Task item: Return every entry exactly as written, with the pictures removed.

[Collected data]

□ □ □ □ □

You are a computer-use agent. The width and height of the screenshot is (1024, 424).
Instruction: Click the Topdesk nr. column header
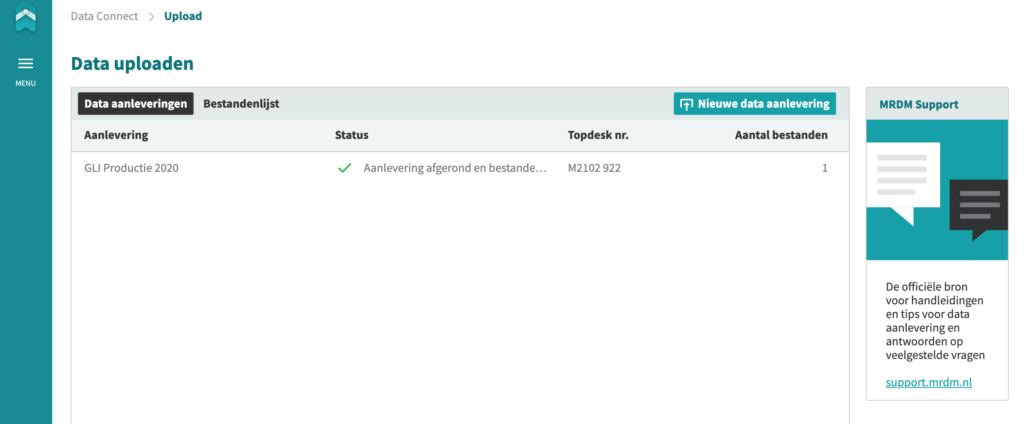pyautogui.click(x=598, y=135)
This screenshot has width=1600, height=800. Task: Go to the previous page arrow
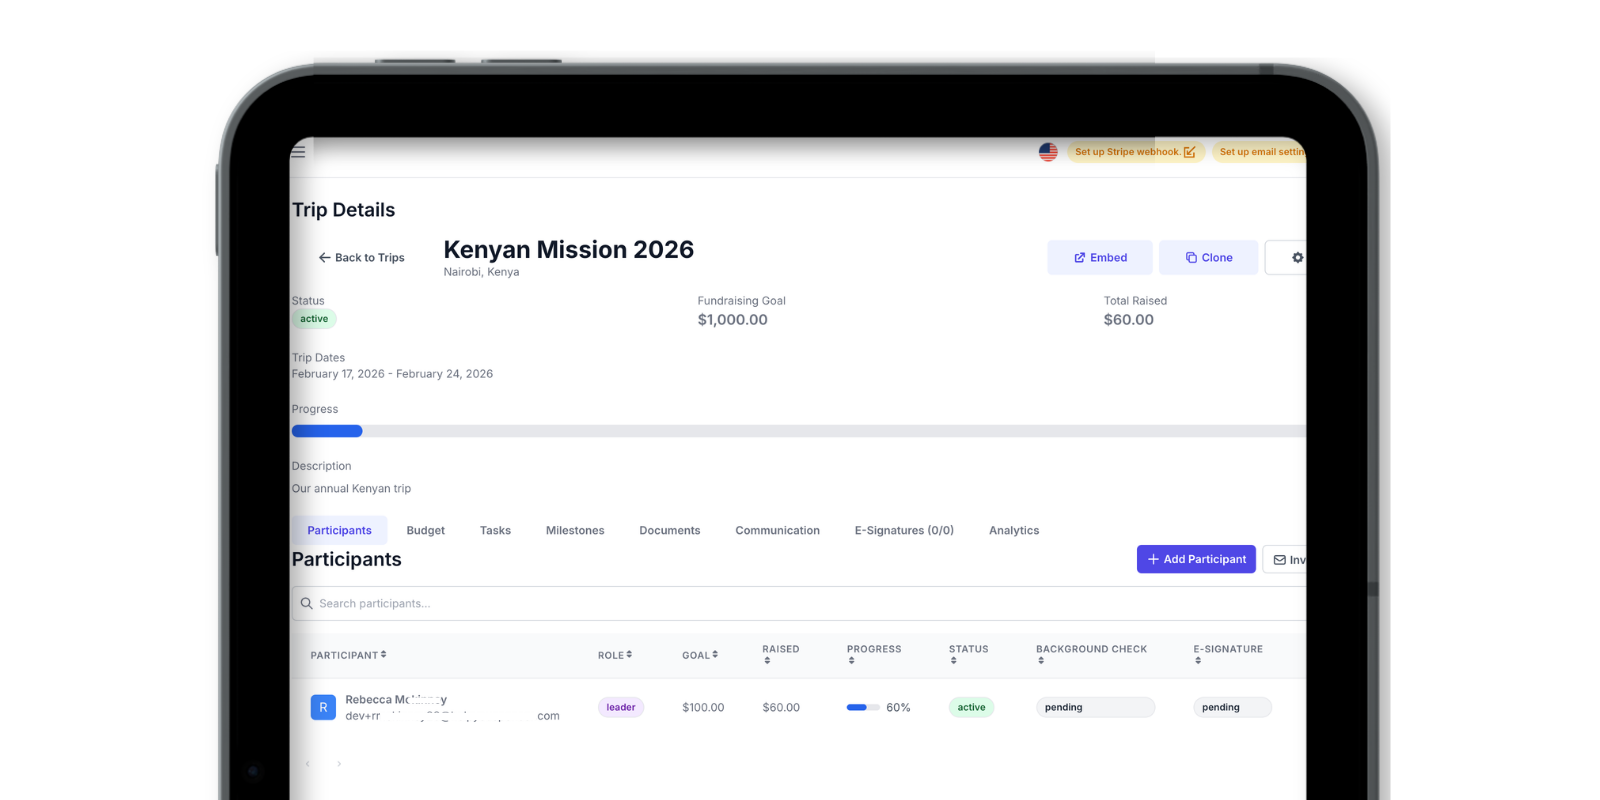[x=308, y=764]
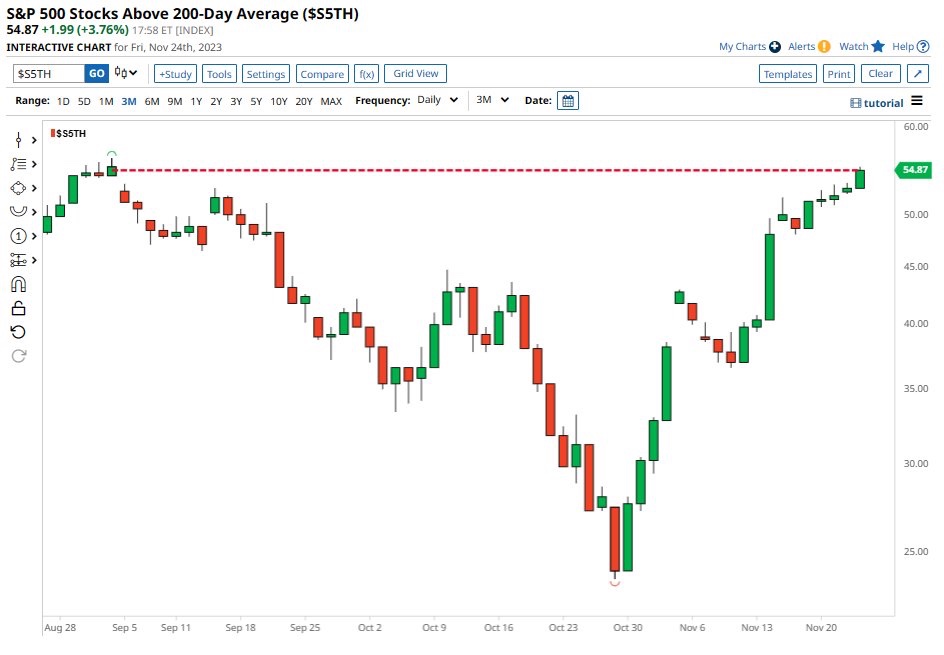The width and height of the screenshot is (944, 655).
Task: Select the 1Y range option
Action: 196,101
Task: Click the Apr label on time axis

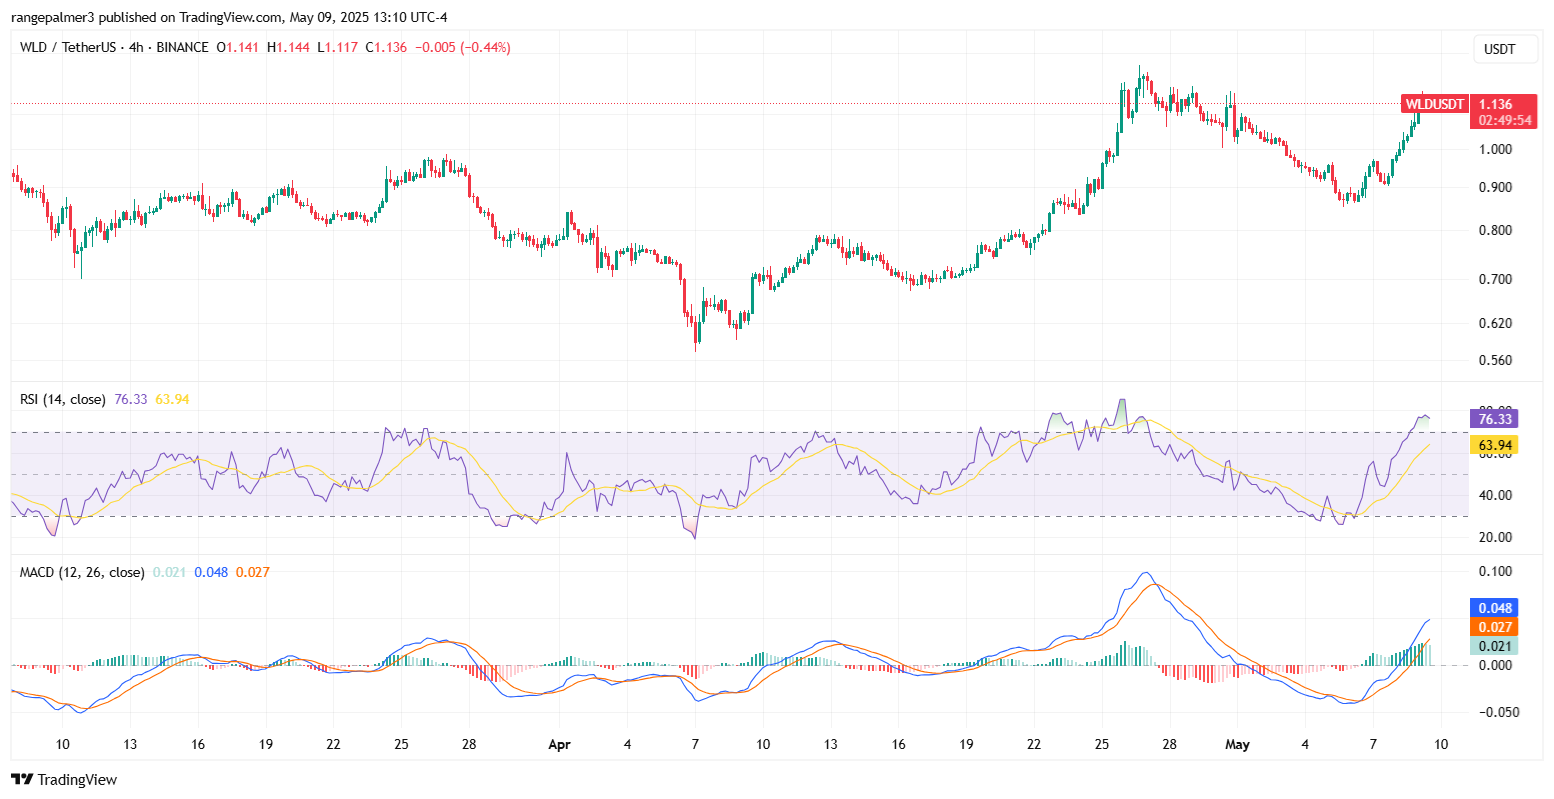Action: coord(560,745)
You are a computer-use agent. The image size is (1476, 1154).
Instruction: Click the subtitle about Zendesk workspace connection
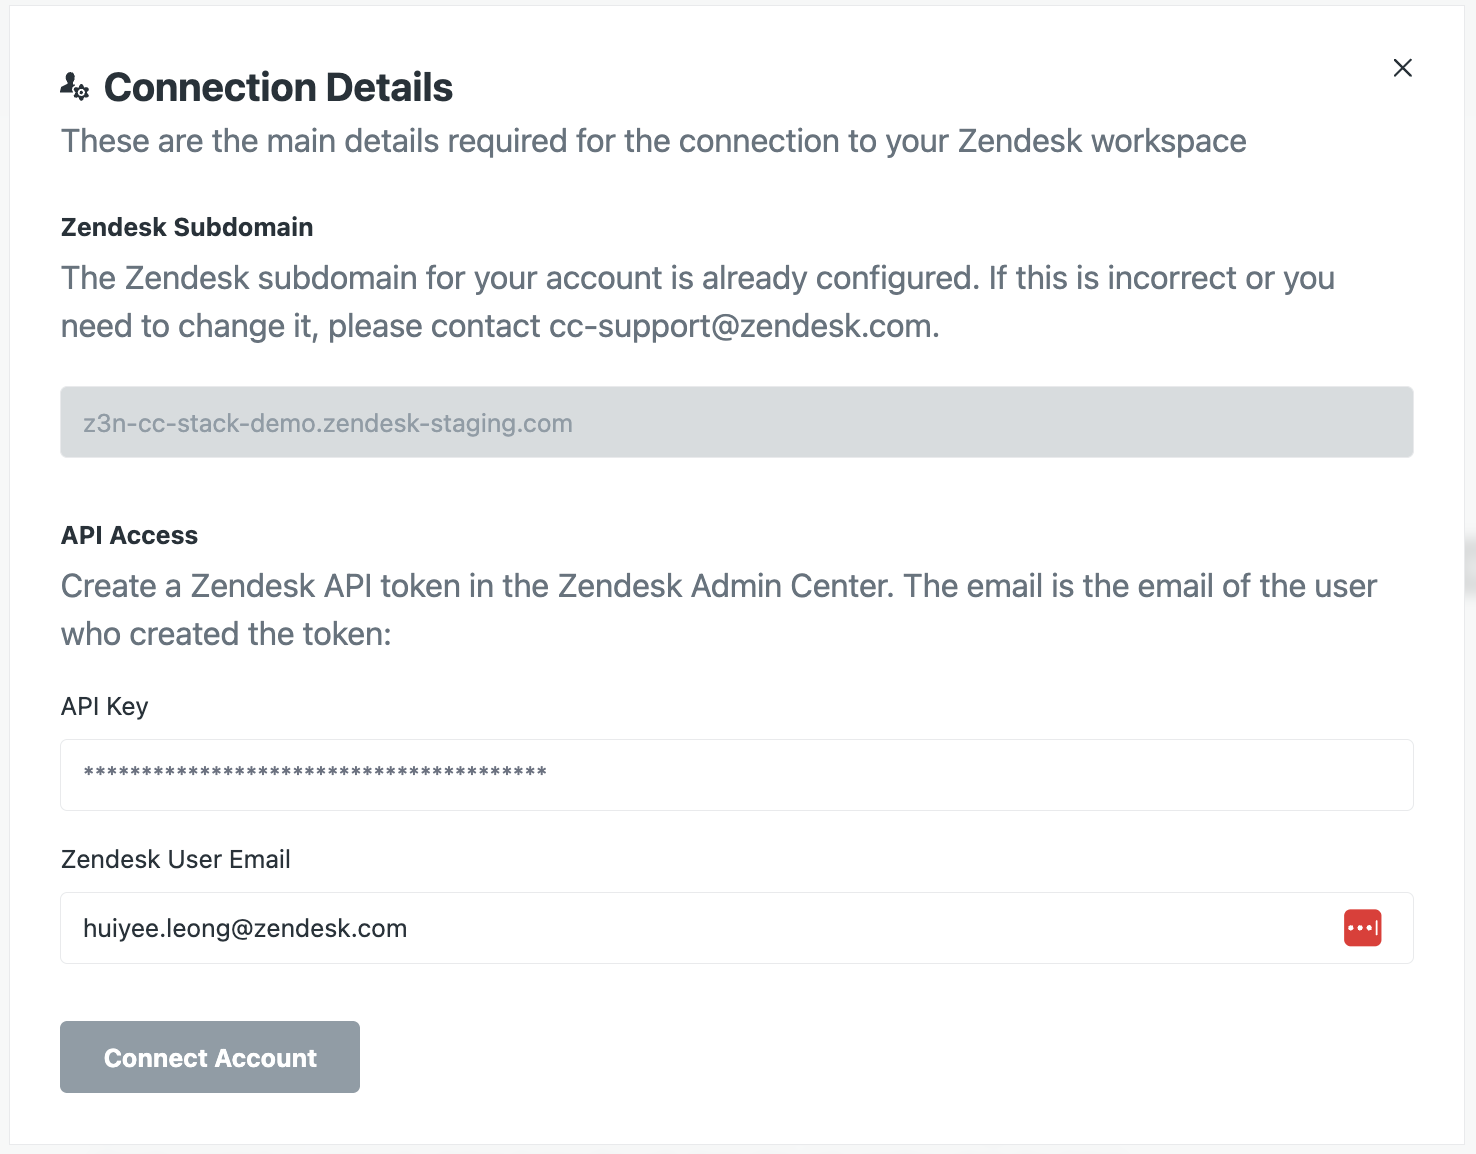click(653, 141)
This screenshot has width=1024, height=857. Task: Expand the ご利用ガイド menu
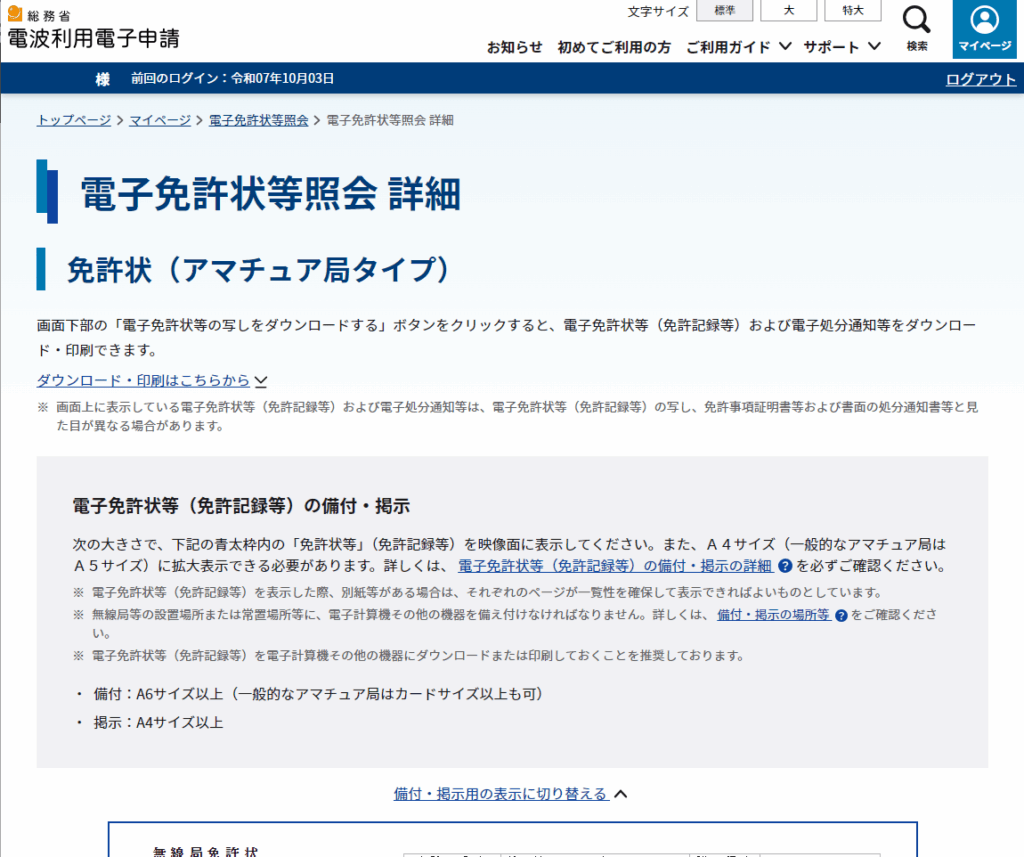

□ □ □ □ □

Answer box:
You are a computer-use agent. The width and height of the screenshot is (1024, 424).
Instruction: Click the Topdesk nr. column header
pyautogui.click(x=598, y=135)
This screenshot has width=1600, height=800. Task: Go to the previous page arrow
[x=308, y=764]
The width and height of the screenshot is (944, 655).
Task: Select the 1Y range option
Action: 196,101
Task: Click the Apr label on time axis

Action: coord(560,745)
You are a computer-use agent. The image size is (1476, 1154).
Instruction: Click the subtitle about Zendesk workspace connection
click(653, 141)
This screenshot has width=1024, height=857. Task: Expand the ご利用ガイド menu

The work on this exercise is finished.